教育史研究と邦楽作曲の生活

一人の教育学者(日本教育史専門)が日々の動向と思索をつづる、個人的 な表現の場

小学校低学年教材「かぼちゃのつる」について

2018年07月11日 23時55分55秒 | 教育研究メモ
 まだまだ復興は遠いですが、私の勤務校のある地域と、私は無事です。
 さて、今日は道徳の教材研究についてのメモ。

 「かぼちゃのつる」…
 道徳授業の有名な小学校低学年教材です。周りの忠告を無視して、わがままでつるをのばしつづけるかぼちゃが、最後に痛い思いをするというお話です。たくさんの先行実践があり、私のところの学生も指導案を作るときによく使おうとします。わがままをしすぎると自分が痛い思いをするよ、という教訓を教えるには、とてもわかりやすくて便利な教材です。しかし、その程度の教訓を6~7歳の児童が知らないとは思えません。また、これからの道徳科は「考え、議論する道徳」を目指すので、単純に教訓を教えるような授業では時代逆行も甚だしいでしょう。では、どう使うべきなのでしょうか。

 私は学生と一緒に考えているくらいでして、答えをもっているわけではありません。ただ、考えるポイントは次のところにあるだろうと思います。
 児童が考え、議論するには、何かと何かの価値の葛藤が必要です。この教材で葛藤しているのは何でしょうか。一つの価値は、もちろん「わがままはいけないこと、おさえるべきこと」(節度・節制)という価値です。もう一つは何でしょうか。私は、「~したいという欲求」だと思います。【個性の伸長】や【正直】にかかわると思っています。「わがまま」は人に迷惑をかけるから「わがまま」というわけで、人に迷惑をかけないときはただの欲求であり、それ自体は悪いことではありません。子どもの主体性や自主性の基盤は子ども自身の欲求ですから、教育上ではむしろ奨励して伸ばすべきものです。また、自分の欲求を変にねじ曲げるよりも、素直に受け入れることができる方が、まっすぐ育つこともあります。問題は、自分の欲求を優先して、他人に迷惑をかけることにあるでしょう。この教材で学ぶべきは、ここにあるのではないでしょうか。
 つまり、「かぼちゃのつる」で学ぶべき事は、「自分のしたいことをすること」と「他人の迷惑になること」とはぶつかることがあり、「自分のしたいことをすること」を他人の迷惑にならないようにおさえるにはどうすればよいか、ということではないでしょうか。

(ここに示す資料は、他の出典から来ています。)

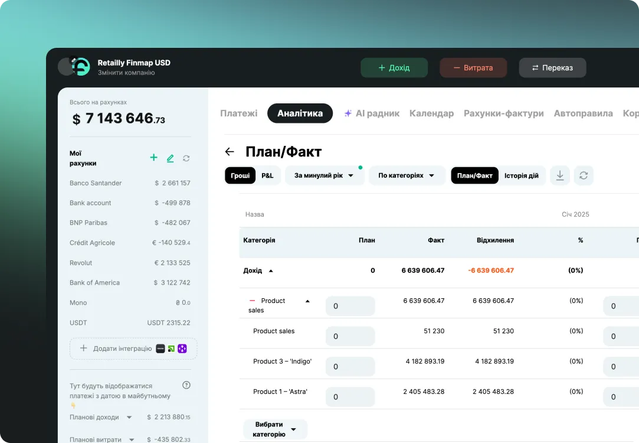Go back using the left arrow icon

(x=230, y=152)

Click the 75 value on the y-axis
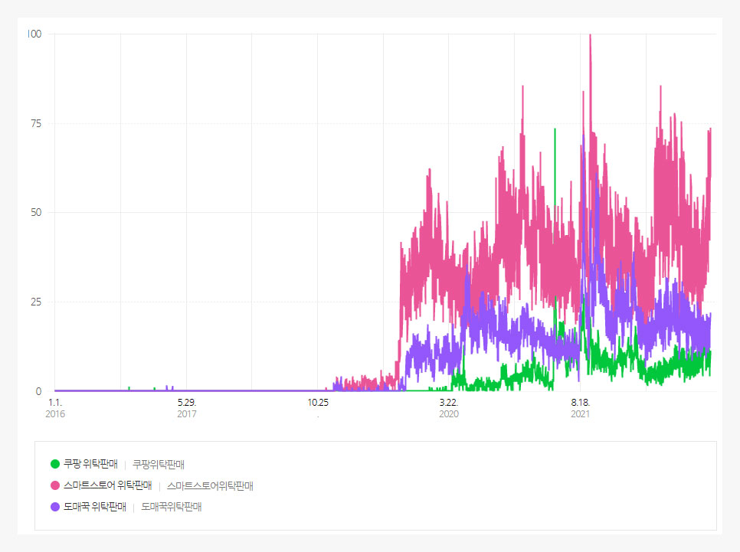36,123
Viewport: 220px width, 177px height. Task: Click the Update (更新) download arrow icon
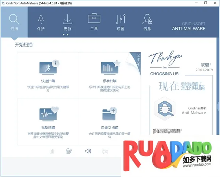67,19
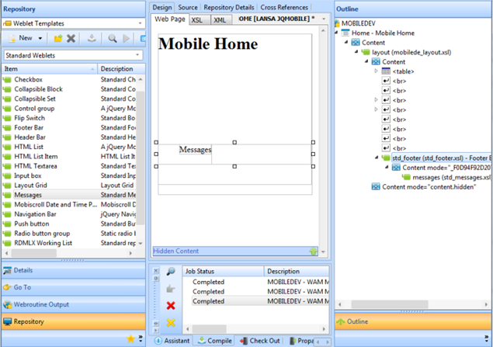
Task: Click the green play arrow toolbar icon
Action: click(126, 38)
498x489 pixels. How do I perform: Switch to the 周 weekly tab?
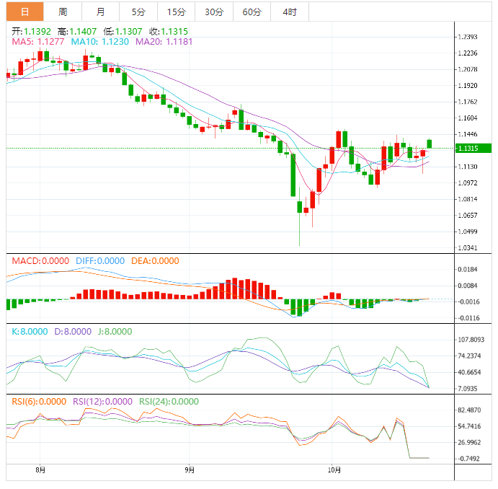tap(63, 12)
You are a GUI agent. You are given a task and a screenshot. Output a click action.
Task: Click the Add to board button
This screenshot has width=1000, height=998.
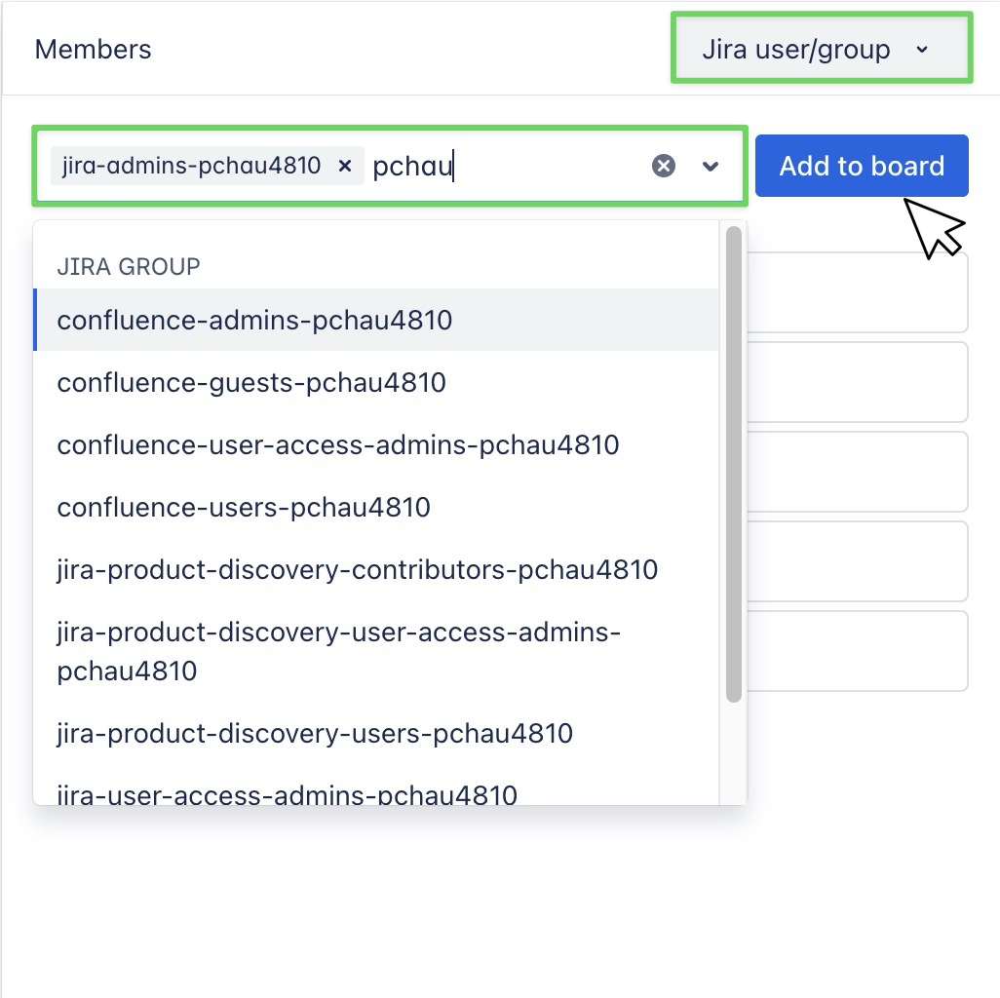tap(862, 166)
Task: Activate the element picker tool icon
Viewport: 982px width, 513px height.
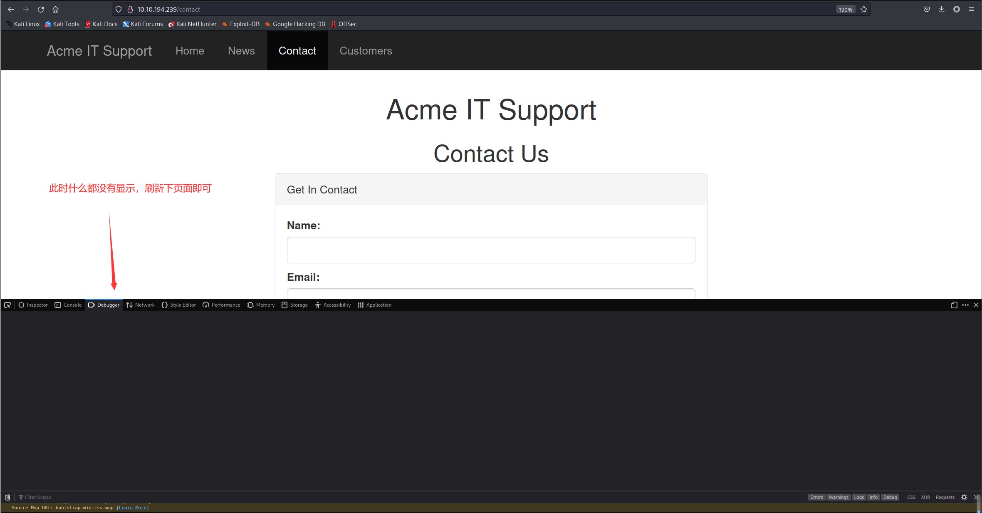Action: coord(7,305)
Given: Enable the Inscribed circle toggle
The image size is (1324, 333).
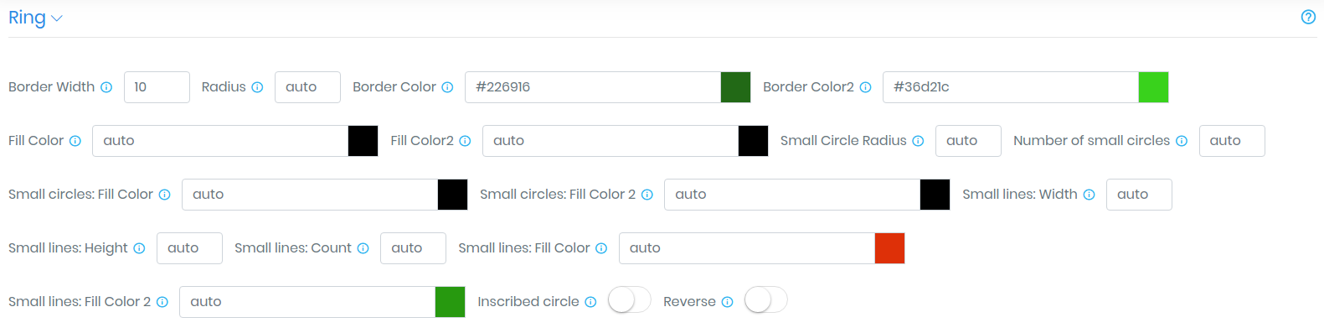Looking at the screenshot, I should [630, 300].
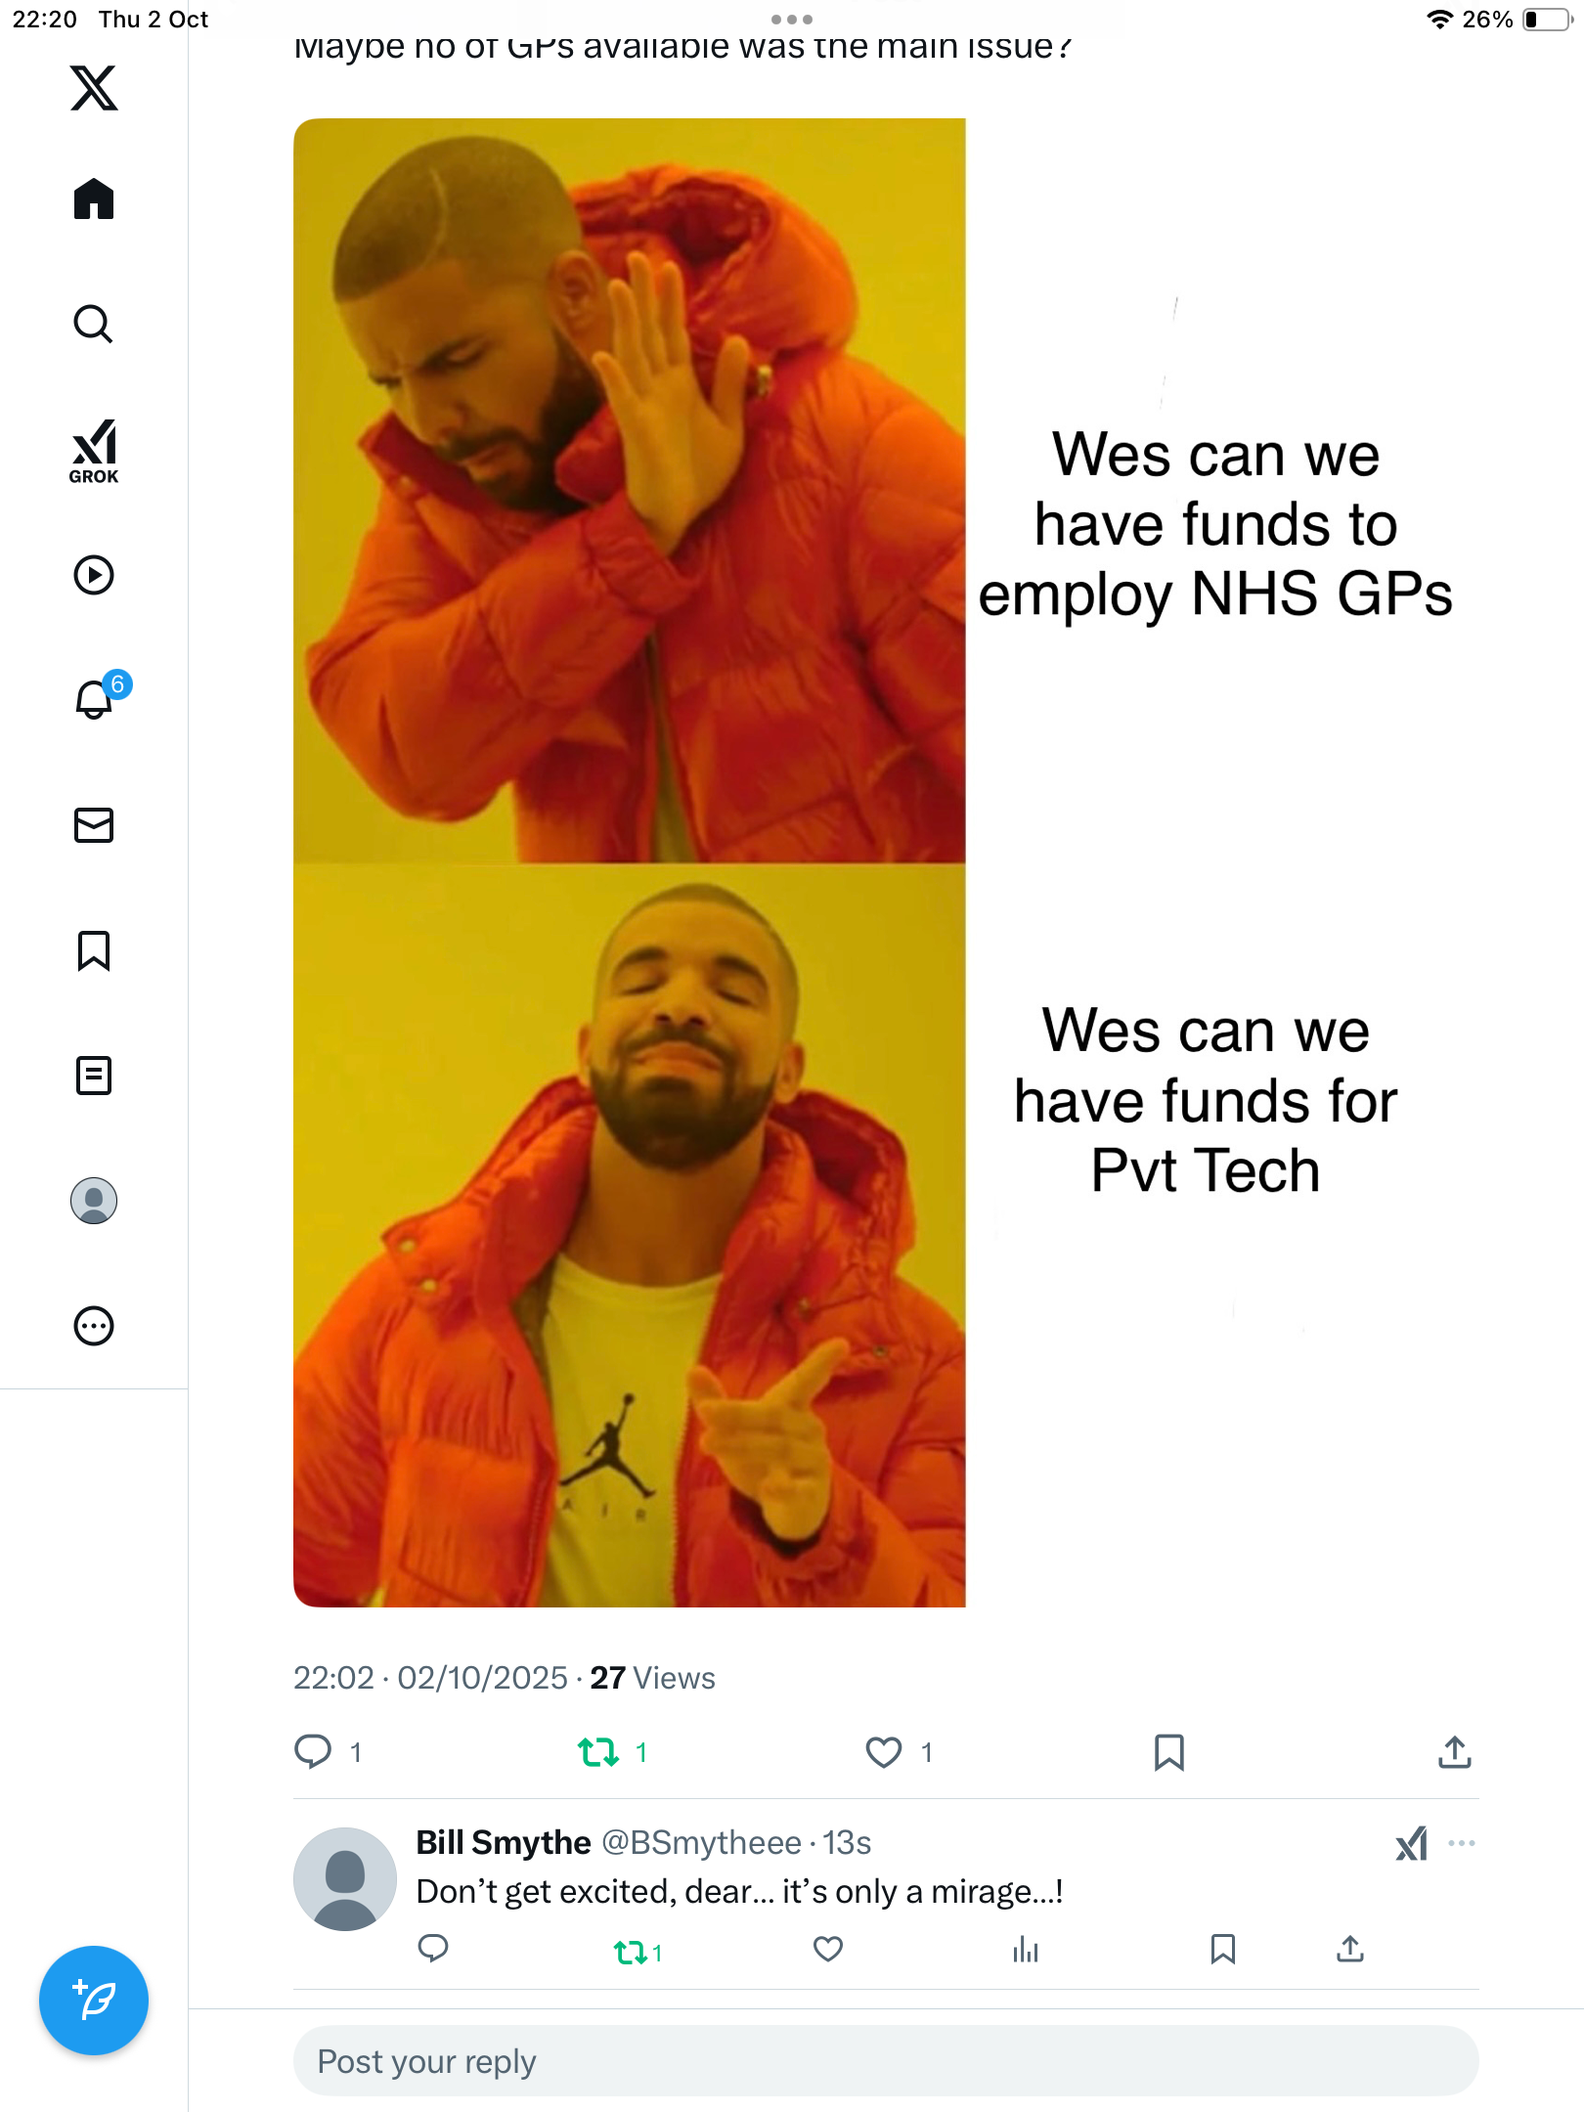Open options menu on Bill Smythe's reply
This screenshot has height=2112, width=1584.
click(1462, 1843)
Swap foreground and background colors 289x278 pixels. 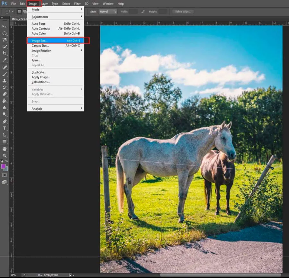point(7,161)
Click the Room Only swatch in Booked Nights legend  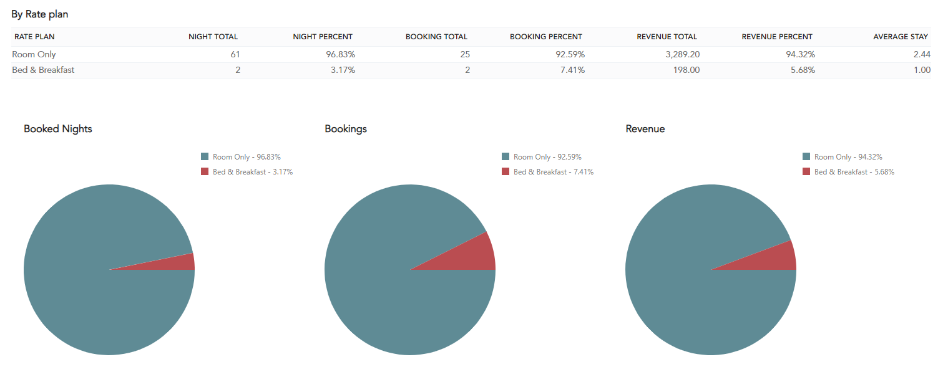[205, 157]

そこで課題になるのは、「自分のしたいことをすることと、他人の迷惑にならないようにすることとの葛藤をどう乗り越えるか」について、どうやったら児童たちが考えることができるかだと私は思います。児童たちにとって、他人の迷惑にならないようにすることが大事なことは、とっくの昔に知っていることです(幼児期にしっかり他人とかかわって育っていれば、ですが…)。児童たちが知りたいのはそんなわかりきったことではなくて、自分のしたいことがあるときにどうやったら他人の迷惑にならないで済むか、というところではないでしょうか。
 そうであれば、かぼちゃがなぜつるを伸ばしたかったか、というところをしっかりおさえないと、価値の葛藤は生まれません。教材には何も書いていないので、想像するしかないですね。かぼちゃを育てたり、観察したりした経験があれば、子どもたちも想像することができるでしょうか。先生が、かぼちゃがつるを伸ばす理由についての知識を児童たちに提示する必要があるかもしれません。どちらにしても教師が一工夫する必要があります。そのうえで、どうすればよいかという議論(というか話し合い)にもっていきたいので、時間配分も苦しいところです。教師の腕の見せ所です。
 かぼちゃがどんな欲求をもっているかなんてありえない、そんな非科学的なことを考えてどうするのか、と思わないでもないですが、それを言っちゃあ低学年教材に多いファンタジーな読み物はすべて使えないことになります。また、そこを考えないと、この教材はただのありきたりの教訓を教える教材にしかなりません。こんな教材を無理して使う必要はないと言うのは簡単ですが、使おうとする先生が絶えないのも事実。これからの道徳授業で使うなら教師がしっかり研究し、適切な工夫をする必要があるんじゃないかと思います。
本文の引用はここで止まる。